**Problem description:**
Give the lines below again exactly, starting with the line that holds "成都短视频代运营 (149, 1575)" and going on through the line that holds "Identify the click".

**Provided data:**

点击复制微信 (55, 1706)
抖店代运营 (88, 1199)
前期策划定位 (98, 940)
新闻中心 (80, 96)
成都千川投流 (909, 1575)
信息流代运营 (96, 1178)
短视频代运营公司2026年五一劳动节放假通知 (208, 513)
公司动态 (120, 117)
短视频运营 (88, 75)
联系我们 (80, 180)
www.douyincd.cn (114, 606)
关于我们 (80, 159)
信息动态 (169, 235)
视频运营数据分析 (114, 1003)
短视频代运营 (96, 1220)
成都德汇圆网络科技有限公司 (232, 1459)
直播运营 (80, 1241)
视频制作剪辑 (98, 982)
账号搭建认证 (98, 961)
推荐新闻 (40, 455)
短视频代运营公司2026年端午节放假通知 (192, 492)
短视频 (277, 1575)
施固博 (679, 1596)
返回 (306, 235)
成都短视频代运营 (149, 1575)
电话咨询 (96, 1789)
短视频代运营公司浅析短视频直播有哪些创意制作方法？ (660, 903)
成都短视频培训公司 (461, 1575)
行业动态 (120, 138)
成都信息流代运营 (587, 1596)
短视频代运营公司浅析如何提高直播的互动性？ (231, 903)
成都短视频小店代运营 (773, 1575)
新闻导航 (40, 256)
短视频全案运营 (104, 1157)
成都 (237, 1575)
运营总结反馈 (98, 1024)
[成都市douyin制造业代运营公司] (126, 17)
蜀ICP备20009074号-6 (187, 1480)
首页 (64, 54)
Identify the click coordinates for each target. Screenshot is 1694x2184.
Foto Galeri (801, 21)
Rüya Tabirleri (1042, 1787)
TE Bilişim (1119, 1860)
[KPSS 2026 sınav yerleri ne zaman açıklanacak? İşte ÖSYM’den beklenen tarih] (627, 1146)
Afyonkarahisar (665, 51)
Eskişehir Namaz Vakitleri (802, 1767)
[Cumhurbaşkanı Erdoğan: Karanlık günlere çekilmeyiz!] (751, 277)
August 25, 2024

**Output for this exercise:**
成都短视频代运营 (149, 1575)
电话咨询 (96, 1789)
短视频代运营公司浅析短视频直播有哪些创意制作方法？ (660, 903)
成都短视频培训公司 (461, 1575)
行业动态 (120, 138)
成都信息流代运营 (587, 1596)
短视频代运营公司浅析如何提高直播的互动性？ (231, 903)
成都短视频小店代运营 (773, 1575)
新闻导航 (40, 256)
短视频全案运营 (104, 1157)
成都 (237, 1575)
运营总结反馈 (98, 1024)
[成都市douyin制造业代运营公司] (126, 17)
蜀ICP备20009074号-6 (187, 1480)
首页 (64, 54)
Identify the click coordinates for each target. Screenshot is 1694x2184.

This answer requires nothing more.